JAY – The Jay Tigers’ basketball season hung in the balance a day before the season had even started.

The players had gone through the early fall not knowing who would be their coach. While their talent held a lot of promise for the upcoming season, they were worried the coaching situation might distract them enough to doom that promise.

“I remember talking to the guys and we thought the most important thing was, whoever the new coach was, we had to be ready,” senior co-captain Zach Charles said. “It’s not about who’s coaching the team. The coach is an important part, but it’s about us. We’ve got to be ready.”

The Tigers were ready when former Lewiston and Buckfield girls’ coach Mike Child was finally introduced to them last Nov. 16 as their new coach, one day before their first practice together.

For Child, taking a team over on such short notice was not a new experience.

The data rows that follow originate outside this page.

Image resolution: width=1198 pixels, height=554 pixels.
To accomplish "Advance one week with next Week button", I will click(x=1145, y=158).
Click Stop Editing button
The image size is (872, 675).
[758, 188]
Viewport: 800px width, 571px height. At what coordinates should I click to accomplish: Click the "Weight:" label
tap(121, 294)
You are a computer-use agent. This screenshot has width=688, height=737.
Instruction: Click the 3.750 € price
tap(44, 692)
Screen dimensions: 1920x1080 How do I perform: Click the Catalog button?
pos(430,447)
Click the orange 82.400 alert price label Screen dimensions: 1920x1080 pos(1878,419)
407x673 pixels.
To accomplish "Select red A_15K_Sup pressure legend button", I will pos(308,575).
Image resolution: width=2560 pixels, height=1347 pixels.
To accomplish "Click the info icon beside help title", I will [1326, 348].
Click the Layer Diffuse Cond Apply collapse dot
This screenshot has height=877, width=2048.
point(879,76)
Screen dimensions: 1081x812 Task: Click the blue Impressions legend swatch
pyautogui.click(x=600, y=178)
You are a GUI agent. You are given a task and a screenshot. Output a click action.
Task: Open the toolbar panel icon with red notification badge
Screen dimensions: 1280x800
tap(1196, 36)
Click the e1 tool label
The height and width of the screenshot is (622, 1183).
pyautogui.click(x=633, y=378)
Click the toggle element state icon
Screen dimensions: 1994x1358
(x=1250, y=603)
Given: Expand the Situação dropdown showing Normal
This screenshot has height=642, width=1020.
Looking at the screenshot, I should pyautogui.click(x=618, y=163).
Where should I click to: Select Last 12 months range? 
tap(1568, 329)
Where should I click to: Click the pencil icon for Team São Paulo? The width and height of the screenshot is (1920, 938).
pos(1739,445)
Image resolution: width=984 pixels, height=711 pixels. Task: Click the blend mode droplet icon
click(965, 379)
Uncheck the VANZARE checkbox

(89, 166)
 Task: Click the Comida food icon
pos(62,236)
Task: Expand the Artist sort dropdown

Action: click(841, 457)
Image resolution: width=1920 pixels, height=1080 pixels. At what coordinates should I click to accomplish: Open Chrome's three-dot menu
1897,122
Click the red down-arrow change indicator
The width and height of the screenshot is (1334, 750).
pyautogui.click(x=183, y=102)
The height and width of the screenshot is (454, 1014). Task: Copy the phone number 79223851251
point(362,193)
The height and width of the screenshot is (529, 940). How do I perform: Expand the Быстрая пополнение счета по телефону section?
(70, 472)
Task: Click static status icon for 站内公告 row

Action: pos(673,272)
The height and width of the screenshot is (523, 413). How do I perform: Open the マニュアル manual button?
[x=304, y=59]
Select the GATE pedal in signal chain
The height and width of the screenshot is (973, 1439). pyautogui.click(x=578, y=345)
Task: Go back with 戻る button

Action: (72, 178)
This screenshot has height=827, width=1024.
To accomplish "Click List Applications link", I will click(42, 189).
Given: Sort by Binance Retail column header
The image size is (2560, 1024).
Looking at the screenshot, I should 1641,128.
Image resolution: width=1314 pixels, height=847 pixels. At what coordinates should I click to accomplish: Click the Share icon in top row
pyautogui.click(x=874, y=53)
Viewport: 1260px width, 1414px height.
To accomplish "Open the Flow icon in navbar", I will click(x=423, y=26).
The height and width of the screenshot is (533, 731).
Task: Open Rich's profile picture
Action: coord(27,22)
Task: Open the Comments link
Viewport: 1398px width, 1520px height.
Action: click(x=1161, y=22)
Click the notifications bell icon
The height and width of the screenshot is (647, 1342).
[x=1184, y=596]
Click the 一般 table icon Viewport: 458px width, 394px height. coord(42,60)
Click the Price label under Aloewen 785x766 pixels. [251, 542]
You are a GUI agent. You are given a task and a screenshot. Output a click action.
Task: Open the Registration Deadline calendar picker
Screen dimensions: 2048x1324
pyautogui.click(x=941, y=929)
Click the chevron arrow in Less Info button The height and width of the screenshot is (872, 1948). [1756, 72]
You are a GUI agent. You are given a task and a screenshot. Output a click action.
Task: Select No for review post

In 1999, when he coached the girls’ JV at Lewiston, Child had to take over as varsity head coach when Mike McGraw stepped down four days before the season-opener due to health problems.

“That experience helped a lot,” Child said. “I wasn’t panicking coming in. I’ve learned from Lewiston and my year at Buckfield that being around great kids makes all the difference.”

“He told us straight up that he knew we were a talented team with smart and athletic kids and he was here to guide us through it,” senior co-captain Marc Kelvey said. “That’s basically what he’s doing, letting us do what we’ve always done. He hasn’t tried to put in something totally different.”

It helped that the Tigers were traditionally a running team and Child prefers an up-tempo style. Other than implementing some zone defenses and some new nomenclature, Child said he just had to emphasize team basketball to his new players.

“I didn’t come in here to be a dictator,” he added. “These kids have something to say about the game and I respect that. They’re smart individuals and if we think it’s going to work. We’ll try it. I didn’t have to make a lot of adjustments. The biggest adjustment was playing as a team.”

“He’s done a great job working individually with each player and us as a team,” junior co-captain Justin Wells said. “He came in with a positive attitude. There’s been a few issues. We had a couple of losses early and people were complaining, but we fought through it as a team and a coach.”

The Tigers started the season 3-2. Just as the players were beginning to feel comfortable with their coach and vice versa heading into the Christmas break, a 6-5 senior from Somerville, South Carolina showed up.

There was no doubt Sean Fry belonged on a basketball court. He had been a varsity starter at a school nearly 10 times the size of Jay High School, so it wouldn’t have surprised anyone if Fry decided he could dominate small-time Maine basketball and try to make a name for himself in his new home.

Instead, Fry has been likened to “an oil change” by Child. His size gives the Tigers another rebounder and low-post option, while his athleticism makes their running game even more dangerous.

“We were starting to play well before Sean came here, but he completed the puzzle,” Child said. “He could have stepped in here and said ‘I’m going to take over’. Now, there’s no way I would have let that happen, but I didn’t have to. The kid was just phenomenal and the team accepted him. They all got together the day he moved into his house and, right after practice, moved him in.”

“I didn’t want to mess up the chemistry they had,” Fry said. “The guys brought me in and showed me the ropes and everyone was real nice about it.”

“He acts like he’s been here for 10 years,” Kelvey said. “He fits right in. Everybody likes him. Since he came in, we started clicking. That’s when everything fell into place.”

The Tigers started to get an idea just how well things were starting to fall into place with wins over Wiscasset at home and Georges Valley, Boothbay and Telstar on the road. Then came the highlight of the season so far, an 86-57 pasting of Telstar at home last week in which the Tigers ripped off a remarkable 28-0 run, one of the most dominant stretches of basketball the Tigerdome has ever seen.

Jay has now won 12 in a row heading into tonight’s game with Madison. A win tonight and a Hall-Dale loss and the Tigers will host the first ever Mountain Valley Conference championship game next Monday, plus set themselves up with one of the top two seeds in the Western C tournament.

“Every game is another notch for us,” Child said. “(Madison) is another notch. When we get into the tournament, then we’ve got to pick it up another notch there.”